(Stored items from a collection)

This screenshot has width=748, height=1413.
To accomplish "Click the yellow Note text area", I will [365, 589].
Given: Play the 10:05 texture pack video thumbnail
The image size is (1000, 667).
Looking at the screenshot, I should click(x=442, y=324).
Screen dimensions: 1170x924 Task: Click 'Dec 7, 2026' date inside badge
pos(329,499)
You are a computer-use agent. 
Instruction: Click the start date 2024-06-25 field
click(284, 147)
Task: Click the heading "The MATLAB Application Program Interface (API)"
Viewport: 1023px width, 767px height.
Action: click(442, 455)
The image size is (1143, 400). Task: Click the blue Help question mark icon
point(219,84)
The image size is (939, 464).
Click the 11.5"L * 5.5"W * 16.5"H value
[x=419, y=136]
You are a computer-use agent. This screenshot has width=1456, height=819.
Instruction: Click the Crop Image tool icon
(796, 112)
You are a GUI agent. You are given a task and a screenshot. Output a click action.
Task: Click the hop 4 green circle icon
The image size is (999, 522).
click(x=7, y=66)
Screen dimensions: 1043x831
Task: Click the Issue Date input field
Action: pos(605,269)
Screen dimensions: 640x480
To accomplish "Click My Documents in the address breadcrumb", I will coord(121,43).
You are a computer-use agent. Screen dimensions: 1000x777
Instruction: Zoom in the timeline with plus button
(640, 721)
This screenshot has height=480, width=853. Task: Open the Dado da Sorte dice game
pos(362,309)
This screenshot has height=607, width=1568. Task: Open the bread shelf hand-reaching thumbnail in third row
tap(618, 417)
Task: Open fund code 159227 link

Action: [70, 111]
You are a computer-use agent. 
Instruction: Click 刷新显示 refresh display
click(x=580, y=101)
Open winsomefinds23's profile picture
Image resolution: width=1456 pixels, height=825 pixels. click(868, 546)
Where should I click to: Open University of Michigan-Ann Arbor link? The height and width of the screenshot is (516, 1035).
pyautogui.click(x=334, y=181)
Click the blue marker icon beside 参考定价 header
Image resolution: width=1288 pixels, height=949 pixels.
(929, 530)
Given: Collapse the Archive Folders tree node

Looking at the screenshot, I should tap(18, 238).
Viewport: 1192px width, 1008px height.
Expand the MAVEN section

== What the exercise asks ==
Print every one of the entries above again, line for line and unchanged.

== Result for this exercise ==
This screenshot has width=748, height=1413.
To accomplish "Click the yellow Note text area", I will [365, 589].
Given: Play the 10:05 texture pack video thumbnail
The image size is (1000, 667).
Looking at the screenshot, I should click(x=442, y=324).
Screen dimensions: 1170x924 Task: Click 'Dec 7, 2026' date inside badge
pos(329,499)
You are a computer-use agent. 
Instruction: Click the start date 2024-06-25 field
click(284, 147)
Task: Click the heading "The MATLAB Application Program Interface (API)"
Viewport: 1023px width, 767px height.
Action: click(442, 455)
The image size is (1143, 400). Task: Click the blue Help question mark icon
point(219,84)
The image size is (939, 464).
Click the 11.5"L * 5.5"W * 16.5"H value
[x=419, y=136]
You are a computer-use agent. This screenshot has width=1456, height=819.
Instruction: Click the Crop Image tool icon
(796, 112)
You are a GUI agent. You are given a task and a screenshot. Output a click action.
Task: Click the hop 4 green circle icon
The image size is (999, 522).
click(x=7, y=66)
Screen dimensions: 1043x831
Task: Click the Issue Date input field
Action: pos(605,269)
Screen dimensions: 640x480
To accomplish "Click My Documents in the address breadcrumb", I will coord(121,43).
You are a computer-use agent. Screen dimensions: 1000x777
Instruction: Zoom in the timeline with plus button
(640, 721)
This screenshot has height=480, width=853. Task: Open the Dado da Sorte dice game
pos(362,309)
This screenshot has height=607, width=1568. Task: Open the bread shelf hand-reaching thumbnail in third row
tap(618, 417)
Task: Open fund code 159227 link

Action: [70, 111]
You are a computer-use agent. 
Instruction: Click 刷新显示 refresh display
click(x=580, y=101)
Open winsomefinds23's profile picture
Image resolution: width=1456 pixels, height=825 pixels. click(868, 546)
Where should I click to: Open University of Michigan-Ann Arbor link? The height and width of the screenshot is (516, 1035).
pyautogui.click(x=334, y=181)
Click the blue marker icon beside 参考定价 header
Image resolution: width=1288 pixels, height=949 pixels.
(929, 530)
Given: Collapse the Archive Folders tree node

Looking at the screenshot, I should tap(18, 238).
Viewport: 1192px width, 1008px height.
Expand the MAVEN section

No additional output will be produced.